### GIVEN REQUEST A
Copy the Johnny Clarke review word for word, taking everything from "1. Can’t Stop" down to "Strickly Reggae Music.".

### EXCERPTED TEXT
# # # # #

Johnny Clarke – Strickly Reggae Music (The Blackbeard Years 1976-86)

by Feb 10, 2021Artist, Reviews

Johnny Clarke - Strickly Reggae Music

Release Info

Johnny Clarke – Strickly Reggae Music (The Blackbeard Years 1976-86)

Label:  Hulk/Patate Records | Format: LP-DR | Street date: June 20, 2020 | Website label

Tracks

Side A

  1. Everyday Wondering (’80s Version)
  2. Strickly Reggae Music
  3. You I Love
  4. Fade Away (7″ Version)
  5. Apple Of My Eye
  6. Dub Of My Eye

Side B

  1. Can’t Stop Me
  2. Can’t Dub Me
  3. Ride On Girl
  4. African Roots (Disco Mix)
  5. Don’t Know Who To Trust
  6. Don’t Know (Version)
Patate Records’ collaboration with Rodguel “Blackbeard” Sinclair has given the Paris-based record label access to the vaults of this revered producer of reggae & dub music. After having released King Tubby Meets Blackbeard’s Ring Craft Posse: Lost Dub From The Vault and Barry Brown’s Pass Up The Chalice, they released two vinyl LPs for Record Store Day on 20th June 2020, Horace Martin’s Watermelon Man and Johnny Clarke’s Strickly Reggae Music.

Johnny Clarke

Johnny Clarke was born in January 1955 and grew up in Whitfield Town, a Kingston ghetto area located not too far from Waltham Park Avenue, Greenwich Town, and Maxfield Avenue. Early 1973, he recorded a number of songs for Rupie Edwards like Don’t Go, Julie, and Everyday You Wondering. After that, he moved to producer Bunny ‘Striker’ Lee from Greenwich Town who, being in the business since the early ’60s, already proved himself to be very successful. And Johnny Clarke just perfectly fitted in the producer’s method of working. Because he spent so much time hanging around the studios, he became known as the ‘studio idler’, a nickname given to him by Bunny Lee.

# # # # #

Collected data entries:
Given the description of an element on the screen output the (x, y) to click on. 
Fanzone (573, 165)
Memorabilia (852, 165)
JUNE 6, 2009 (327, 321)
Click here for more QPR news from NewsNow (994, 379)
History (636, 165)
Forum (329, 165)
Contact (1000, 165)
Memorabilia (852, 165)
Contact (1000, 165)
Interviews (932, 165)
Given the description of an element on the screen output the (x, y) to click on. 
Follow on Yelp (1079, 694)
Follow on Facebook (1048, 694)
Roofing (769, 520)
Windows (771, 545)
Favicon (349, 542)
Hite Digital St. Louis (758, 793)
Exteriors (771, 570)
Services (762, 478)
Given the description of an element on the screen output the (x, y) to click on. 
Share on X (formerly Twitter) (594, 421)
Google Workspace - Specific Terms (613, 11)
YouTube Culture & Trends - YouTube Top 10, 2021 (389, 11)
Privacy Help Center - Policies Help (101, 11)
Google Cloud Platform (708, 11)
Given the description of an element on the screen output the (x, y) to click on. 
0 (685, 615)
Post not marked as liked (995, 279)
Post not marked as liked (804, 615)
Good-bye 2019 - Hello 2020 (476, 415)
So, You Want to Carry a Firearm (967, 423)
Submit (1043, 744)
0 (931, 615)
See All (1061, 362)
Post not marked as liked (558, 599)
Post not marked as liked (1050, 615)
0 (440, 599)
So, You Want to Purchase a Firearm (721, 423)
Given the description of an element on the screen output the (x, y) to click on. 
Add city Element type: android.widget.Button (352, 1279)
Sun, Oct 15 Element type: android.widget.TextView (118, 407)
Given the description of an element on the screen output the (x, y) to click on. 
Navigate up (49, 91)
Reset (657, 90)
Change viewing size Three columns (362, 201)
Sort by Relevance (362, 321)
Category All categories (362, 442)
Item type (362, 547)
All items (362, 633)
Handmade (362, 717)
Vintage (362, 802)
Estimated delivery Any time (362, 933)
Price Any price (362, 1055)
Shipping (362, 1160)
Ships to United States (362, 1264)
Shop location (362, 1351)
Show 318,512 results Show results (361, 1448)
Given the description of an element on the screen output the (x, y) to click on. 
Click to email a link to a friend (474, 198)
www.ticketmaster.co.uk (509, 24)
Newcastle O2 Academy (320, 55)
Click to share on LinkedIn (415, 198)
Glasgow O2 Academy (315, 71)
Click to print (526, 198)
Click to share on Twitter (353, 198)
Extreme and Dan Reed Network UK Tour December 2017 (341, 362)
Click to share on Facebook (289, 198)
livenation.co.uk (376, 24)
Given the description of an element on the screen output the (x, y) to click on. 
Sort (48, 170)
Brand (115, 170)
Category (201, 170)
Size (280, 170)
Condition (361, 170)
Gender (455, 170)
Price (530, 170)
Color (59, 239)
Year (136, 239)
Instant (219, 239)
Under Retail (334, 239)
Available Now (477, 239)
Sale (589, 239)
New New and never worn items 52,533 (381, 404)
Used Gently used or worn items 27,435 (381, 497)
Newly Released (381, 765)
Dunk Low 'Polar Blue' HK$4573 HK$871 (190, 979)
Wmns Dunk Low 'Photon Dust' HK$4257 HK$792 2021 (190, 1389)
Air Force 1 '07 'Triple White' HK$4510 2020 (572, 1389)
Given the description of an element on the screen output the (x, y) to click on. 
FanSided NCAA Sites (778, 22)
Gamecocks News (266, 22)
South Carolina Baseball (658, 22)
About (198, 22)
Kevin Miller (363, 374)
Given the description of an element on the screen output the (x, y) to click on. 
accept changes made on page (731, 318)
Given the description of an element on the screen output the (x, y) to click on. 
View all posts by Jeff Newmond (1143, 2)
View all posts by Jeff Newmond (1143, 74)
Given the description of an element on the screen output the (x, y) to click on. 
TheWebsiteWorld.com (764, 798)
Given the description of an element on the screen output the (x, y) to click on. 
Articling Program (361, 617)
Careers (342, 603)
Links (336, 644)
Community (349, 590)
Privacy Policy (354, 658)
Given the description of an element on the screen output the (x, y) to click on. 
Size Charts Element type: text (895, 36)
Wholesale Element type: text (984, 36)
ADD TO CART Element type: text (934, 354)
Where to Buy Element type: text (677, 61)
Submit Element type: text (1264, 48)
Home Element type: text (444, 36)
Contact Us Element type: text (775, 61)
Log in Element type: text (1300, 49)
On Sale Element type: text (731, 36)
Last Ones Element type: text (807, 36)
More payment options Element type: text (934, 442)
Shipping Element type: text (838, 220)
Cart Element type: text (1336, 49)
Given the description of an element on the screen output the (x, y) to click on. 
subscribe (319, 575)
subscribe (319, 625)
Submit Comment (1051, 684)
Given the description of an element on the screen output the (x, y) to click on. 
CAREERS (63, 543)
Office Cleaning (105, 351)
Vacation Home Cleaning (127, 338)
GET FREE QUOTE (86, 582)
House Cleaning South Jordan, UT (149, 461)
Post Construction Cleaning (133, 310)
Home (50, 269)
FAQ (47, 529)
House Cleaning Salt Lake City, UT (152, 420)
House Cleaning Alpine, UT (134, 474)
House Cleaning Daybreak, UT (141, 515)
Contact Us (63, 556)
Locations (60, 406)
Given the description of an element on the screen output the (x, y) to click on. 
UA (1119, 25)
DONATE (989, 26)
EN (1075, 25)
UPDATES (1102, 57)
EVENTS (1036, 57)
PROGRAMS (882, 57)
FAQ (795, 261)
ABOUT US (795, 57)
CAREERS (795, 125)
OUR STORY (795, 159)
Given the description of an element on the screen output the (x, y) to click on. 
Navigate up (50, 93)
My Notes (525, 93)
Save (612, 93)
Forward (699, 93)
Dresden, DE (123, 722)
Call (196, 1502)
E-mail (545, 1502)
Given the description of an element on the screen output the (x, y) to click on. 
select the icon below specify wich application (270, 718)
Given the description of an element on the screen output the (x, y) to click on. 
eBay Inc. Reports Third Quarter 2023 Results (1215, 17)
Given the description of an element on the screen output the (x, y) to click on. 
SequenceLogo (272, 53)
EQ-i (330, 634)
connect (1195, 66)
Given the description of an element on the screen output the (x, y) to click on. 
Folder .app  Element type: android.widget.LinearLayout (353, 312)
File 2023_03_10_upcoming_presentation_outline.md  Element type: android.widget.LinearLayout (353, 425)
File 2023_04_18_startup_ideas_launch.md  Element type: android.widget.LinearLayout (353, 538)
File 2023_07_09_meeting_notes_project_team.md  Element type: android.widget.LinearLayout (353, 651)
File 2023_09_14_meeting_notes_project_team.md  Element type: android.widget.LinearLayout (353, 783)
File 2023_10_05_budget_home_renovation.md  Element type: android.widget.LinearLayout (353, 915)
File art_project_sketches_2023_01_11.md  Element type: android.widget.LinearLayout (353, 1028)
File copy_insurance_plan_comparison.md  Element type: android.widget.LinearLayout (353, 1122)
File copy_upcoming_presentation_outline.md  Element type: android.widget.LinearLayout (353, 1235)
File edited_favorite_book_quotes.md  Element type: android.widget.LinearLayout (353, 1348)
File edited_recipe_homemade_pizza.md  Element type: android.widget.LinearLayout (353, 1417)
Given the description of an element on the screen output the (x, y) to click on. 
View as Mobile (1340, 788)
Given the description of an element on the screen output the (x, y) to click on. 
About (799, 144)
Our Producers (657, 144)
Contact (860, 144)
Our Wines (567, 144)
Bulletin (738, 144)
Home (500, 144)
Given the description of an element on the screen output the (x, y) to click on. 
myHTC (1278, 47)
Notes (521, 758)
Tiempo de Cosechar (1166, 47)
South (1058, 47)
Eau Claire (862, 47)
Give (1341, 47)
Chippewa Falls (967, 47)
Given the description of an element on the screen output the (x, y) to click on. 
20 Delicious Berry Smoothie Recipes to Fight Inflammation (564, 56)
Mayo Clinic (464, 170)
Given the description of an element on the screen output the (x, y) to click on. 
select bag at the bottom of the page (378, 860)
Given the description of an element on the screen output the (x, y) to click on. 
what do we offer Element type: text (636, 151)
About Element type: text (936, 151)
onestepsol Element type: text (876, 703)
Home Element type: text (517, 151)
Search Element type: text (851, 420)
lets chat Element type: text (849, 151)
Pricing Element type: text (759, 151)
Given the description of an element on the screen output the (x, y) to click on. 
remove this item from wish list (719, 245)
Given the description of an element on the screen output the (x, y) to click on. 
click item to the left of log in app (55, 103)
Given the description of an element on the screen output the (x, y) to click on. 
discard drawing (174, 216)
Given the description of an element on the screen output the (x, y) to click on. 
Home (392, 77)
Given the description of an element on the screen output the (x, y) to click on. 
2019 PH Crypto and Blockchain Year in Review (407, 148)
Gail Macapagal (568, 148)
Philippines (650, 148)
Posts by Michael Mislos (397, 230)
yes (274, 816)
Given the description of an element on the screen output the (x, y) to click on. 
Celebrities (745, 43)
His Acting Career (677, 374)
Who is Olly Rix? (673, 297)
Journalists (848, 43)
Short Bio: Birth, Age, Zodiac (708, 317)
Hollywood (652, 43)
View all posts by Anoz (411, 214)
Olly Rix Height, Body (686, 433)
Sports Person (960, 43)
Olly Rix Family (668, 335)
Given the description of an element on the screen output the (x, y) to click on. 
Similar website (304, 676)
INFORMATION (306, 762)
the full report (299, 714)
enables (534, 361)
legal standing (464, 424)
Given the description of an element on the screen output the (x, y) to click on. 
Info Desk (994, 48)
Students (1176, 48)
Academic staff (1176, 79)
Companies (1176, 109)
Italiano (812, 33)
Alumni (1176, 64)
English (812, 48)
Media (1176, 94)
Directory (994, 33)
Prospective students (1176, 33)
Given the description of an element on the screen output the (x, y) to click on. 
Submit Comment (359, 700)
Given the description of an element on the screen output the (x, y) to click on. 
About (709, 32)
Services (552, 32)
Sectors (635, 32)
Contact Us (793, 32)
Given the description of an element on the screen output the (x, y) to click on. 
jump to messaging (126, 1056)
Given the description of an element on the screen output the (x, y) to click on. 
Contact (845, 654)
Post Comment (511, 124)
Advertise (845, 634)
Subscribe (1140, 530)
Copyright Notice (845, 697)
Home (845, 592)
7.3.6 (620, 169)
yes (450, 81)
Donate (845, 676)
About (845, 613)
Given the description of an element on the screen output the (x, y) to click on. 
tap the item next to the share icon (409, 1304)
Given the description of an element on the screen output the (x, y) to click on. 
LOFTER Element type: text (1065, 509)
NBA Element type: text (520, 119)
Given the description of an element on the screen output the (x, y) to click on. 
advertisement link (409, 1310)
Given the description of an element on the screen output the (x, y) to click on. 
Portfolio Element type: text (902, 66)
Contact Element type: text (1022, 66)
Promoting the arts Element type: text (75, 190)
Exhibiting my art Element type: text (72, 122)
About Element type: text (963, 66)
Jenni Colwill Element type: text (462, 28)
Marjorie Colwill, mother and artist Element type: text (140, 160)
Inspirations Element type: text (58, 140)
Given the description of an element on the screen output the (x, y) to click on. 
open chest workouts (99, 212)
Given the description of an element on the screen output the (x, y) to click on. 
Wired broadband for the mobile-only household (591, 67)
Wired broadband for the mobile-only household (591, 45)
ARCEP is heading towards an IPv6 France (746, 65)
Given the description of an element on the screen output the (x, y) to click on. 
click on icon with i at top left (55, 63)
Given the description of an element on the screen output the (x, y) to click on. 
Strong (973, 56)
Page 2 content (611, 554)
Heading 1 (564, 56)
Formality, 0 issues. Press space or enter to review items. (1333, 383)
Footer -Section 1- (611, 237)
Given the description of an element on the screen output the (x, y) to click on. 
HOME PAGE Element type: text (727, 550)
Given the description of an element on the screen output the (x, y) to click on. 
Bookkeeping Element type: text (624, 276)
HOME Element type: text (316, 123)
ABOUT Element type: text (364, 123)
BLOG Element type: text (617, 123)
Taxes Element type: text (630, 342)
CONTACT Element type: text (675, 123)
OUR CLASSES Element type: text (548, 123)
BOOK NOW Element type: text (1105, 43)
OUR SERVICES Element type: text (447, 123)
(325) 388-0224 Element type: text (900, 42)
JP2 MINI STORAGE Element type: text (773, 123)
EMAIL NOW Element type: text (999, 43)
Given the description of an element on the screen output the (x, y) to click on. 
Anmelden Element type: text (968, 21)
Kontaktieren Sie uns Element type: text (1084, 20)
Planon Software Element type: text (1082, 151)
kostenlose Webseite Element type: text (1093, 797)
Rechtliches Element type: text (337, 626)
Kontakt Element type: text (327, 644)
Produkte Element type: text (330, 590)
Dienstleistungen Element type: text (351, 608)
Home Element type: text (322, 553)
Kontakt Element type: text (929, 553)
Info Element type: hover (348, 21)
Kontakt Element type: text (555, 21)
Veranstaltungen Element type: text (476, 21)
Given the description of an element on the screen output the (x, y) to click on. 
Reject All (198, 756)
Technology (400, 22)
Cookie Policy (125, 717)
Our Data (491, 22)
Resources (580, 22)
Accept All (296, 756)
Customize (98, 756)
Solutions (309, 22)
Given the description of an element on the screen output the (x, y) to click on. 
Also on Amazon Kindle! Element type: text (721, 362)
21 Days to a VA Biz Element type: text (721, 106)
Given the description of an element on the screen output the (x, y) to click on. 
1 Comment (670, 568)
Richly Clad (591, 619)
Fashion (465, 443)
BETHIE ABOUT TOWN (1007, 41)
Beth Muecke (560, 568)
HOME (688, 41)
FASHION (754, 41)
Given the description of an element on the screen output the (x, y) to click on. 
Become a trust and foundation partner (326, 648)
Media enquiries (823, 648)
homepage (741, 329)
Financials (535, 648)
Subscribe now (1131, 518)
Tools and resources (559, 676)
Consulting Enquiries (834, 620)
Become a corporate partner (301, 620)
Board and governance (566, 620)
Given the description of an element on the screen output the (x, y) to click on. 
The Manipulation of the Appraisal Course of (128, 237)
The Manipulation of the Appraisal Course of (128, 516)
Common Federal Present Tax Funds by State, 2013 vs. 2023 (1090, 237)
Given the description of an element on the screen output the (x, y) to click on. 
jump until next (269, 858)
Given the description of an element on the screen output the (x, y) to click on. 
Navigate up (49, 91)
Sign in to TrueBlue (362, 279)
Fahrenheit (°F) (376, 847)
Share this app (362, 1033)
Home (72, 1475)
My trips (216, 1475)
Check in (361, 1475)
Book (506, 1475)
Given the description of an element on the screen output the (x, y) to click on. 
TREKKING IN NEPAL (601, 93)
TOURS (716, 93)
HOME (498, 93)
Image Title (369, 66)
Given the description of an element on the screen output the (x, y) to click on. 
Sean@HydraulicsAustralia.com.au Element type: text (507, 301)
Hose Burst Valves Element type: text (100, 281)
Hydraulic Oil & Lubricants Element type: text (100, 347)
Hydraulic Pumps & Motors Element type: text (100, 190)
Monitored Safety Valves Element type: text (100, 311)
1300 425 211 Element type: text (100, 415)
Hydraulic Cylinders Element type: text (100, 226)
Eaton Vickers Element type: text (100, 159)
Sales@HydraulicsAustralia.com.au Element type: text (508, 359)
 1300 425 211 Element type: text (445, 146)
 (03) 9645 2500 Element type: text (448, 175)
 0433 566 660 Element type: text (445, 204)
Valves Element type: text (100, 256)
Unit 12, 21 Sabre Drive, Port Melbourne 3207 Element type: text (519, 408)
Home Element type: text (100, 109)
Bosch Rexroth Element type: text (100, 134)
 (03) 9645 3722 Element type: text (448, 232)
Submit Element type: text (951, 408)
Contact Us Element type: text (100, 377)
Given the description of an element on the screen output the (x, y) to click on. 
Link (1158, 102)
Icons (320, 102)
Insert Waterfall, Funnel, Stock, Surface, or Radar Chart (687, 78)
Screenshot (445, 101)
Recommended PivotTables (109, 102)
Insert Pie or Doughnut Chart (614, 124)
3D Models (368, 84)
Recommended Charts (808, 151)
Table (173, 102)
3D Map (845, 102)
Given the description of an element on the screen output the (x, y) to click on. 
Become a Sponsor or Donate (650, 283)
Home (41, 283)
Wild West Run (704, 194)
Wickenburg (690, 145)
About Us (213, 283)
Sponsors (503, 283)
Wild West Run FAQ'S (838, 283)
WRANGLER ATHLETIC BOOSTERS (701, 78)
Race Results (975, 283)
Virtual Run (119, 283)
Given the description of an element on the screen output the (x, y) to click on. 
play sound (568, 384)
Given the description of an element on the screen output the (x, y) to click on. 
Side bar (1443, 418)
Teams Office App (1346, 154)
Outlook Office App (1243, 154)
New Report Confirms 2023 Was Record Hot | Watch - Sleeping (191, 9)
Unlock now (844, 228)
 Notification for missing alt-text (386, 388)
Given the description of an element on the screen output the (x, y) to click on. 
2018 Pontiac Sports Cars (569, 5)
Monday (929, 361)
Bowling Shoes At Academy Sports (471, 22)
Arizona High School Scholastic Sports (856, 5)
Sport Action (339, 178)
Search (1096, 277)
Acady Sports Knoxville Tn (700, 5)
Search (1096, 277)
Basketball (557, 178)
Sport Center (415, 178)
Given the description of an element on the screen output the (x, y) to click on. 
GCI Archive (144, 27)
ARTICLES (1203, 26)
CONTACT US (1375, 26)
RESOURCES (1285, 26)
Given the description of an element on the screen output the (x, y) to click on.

# # # # #

### GIVEN REQUEST B
Set down the records exactly as they appear, taking everything from the start of the records down to the line containing "Change viewing size Three columns (362, 201)", and include nothing else.

### COMPLETE ANSWER A
1. Can’t Stop Me
  2. Can’t Dub Me
  3. Ride On Girl
  4. African Roots (Disco Mix)
  5. Don’t Know Who To Trust
  6. Don’t Know (Version)
Patate Records’ collaboration with Rodguel “Blackbeard” Sinclair has given the Paris-based record label access to the vaults of this revered producer of reggae & dub music. After having released King Tubby Meets Blackbeard’s Ring Craft Posse: Lost Dub From The Vault and Barry Brown’s Pass Up The Chalice, they released two vinyl LPs for Record Store Day on 20th June 2020, Horace Martin’s Watermelon Man and Johnny Clarke’s Strickly Reggae Music.

### COMPLETE ANSWER B
Given the description of an element on the screen output the (x, y) to click on. 
Fanzone (573, 165)
Memorabilia (852, 165)
JUNE 6, 2009 (327, 321)
Click here for more QPR news from NewsNow (994, 379)
History (636, 165)
Forum (329, 165)
Contact (1000, 165)
Memorabilia (852, 165)
Contact (1000, 165)
Interviews (932, 165)
Given the description of an element on the screen output the (x, y) to click on. 
Follow on Yelp (1079, 694)
Follow on Facebook (1048, 694)
Roofing (769, 520)
Windows (771, 545)
Favicon (349, 542)
Hite Digital St. Louis (758, 793)
Exteriors (771, 570)
Services (762, 478)
Given the description of an element on the screen output the (x, y) to click on. 
Share on X (formerly Twitter) (594, 421)
Google Workspace - Specific Terms (613, 11)
YouTube Culture & Trends - YouTube Top 10, 2021 (389, 11)
Privacy Help Center - Policies Help (101, 11)
Google Cloud Platform (708, 11)
Given the description of an element on the screen output the (x, y) to click on. 
0 (685, 615)
Post not marked as liked (995, 279)
Post not marked as liked (804, 615)
Good-bye 2019 - Hello 2020 (476, 415)
So, You Want to Carry a Firearm (967, 423)
Submit (1043, 744)
0 (931, 615)
See All (1061, 362)
Post not marked as liked (558, 599)
Post not marked as liked (1050, 615)
0 (440, 599)
So, You Want to Purchase a Firearm (721, 423)
Given the description of an element on the screen output the (x, y) to click on. 
Add city Element type: android.widget.Button (352, 1279)
Sun, Oct 15 Element type: android.widget.TextView (118, 407)
Given the description of an element on the screen output the (x, y) to click on. 
Navigate up (49, 91)
Reset (657, 90)
Change viewing size Three columns (362, 201)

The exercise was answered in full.